What is asked:
Reproduce the listing below verbatim, from the line containing "Where should I click to: Open" through the line containing "Click the ampersand", both lines included.

(Data records)
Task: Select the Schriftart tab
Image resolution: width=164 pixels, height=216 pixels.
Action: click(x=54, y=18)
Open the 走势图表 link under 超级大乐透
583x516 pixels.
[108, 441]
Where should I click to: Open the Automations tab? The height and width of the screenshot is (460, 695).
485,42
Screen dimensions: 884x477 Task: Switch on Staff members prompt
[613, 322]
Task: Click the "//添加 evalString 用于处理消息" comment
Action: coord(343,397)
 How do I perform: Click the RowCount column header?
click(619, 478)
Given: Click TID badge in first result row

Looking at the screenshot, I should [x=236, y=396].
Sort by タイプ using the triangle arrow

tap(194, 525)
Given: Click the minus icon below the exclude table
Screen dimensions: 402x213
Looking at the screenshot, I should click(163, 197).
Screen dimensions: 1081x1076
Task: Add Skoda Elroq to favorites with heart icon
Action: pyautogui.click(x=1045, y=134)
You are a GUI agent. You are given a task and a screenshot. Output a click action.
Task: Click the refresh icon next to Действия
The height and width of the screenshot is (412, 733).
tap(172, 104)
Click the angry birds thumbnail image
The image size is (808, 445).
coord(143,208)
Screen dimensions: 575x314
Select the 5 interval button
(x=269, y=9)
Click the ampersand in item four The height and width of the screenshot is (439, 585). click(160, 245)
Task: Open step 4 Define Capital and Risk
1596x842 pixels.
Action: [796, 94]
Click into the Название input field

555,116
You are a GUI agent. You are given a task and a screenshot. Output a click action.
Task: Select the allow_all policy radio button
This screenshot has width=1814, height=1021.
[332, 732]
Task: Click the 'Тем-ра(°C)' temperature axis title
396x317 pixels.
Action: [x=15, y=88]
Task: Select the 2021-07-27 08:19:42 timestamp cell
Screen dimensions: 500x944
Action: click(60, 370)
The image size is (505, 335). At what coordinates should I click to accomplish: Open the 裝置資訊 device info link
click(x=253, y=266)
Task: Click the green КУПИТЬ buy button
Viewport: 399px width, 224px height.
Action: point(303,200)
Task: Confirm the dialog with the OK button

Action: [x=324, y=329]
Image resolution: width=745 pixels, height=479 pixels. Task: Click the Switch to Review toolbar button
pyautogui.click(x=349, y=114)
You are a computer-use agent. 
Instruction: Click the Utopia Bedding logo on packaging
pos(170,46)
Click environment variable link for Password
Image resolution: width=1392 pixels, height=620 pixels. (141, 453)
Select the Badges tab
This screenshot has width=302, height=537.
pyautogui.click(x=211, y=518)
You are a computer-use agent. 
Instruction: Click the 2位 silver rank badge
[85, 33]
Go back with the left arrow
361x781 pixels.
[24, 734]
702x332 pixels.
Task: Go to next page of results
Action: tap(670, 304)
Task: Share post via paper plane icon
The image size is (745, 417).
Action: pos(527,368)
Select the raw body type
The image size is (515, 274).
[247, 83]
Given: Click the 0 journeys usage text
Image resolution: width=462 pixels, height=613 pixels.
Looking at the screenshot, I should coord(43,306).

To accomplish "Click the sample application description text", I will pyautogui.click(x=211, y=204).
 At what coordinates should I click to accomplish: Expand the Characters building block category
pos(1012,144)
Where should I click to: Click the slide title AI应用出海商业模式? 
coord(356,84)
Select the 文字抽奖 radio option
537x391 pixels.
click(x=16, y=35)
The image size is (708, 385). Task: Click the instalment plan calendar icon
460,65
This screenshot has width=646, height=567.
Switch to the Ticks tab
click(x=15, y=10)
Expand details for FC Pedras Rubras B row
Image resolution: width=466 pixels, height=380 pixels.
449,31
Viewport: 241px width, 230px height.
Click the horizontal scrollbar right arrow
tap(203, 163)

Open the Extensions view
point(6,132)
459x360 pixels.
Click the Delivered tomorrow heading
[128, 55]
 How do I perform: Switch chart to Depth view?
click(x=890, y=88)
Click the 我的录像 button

Complete response:
Where should I click to: Open the Automations tab? The height and width of the screenshot is (460, 695).
485,42
Screen dimensions: 884x477 Task: Switch on Staff members prompt
[613, 322]
Task: Click the "//添加 evalString 用于处理消息" comment
Action: coord(343,397)
 How do I perform: Click the RowCount column header?
click(619, 478)
Given: Click TID badge in first result row

Looking at the screenshot, I should [x=236, y=396].
Sort by タイプ using the triangle arrow

tap(194, 525)
Given: Click the minus icon below the exclude table
Screen dimensions: 402x213
Looking at the screenshot, I should click(163, 197).
Screen dimensions: 1081x1076
Task: Add Skoda Elroq to favorites with heart icon
Action: pyautogui.click(x=1045, y=134)
You are a GUI agent. You are given a task and a screenshot. Output a click action.
Task: Click the refresh icon next to Действия
The height and width of the screenshot is (412, 733).
tap(172, 104)
Click the angry birds thumbnail image
The image size is (808, 445).
coord(143,208)
Screen dimensions: 575x314
Select the 5 interval button
(x=269, y=9)
Click the ampersand in item four The height and width of the screenshot is (439, 585). click(160, 245)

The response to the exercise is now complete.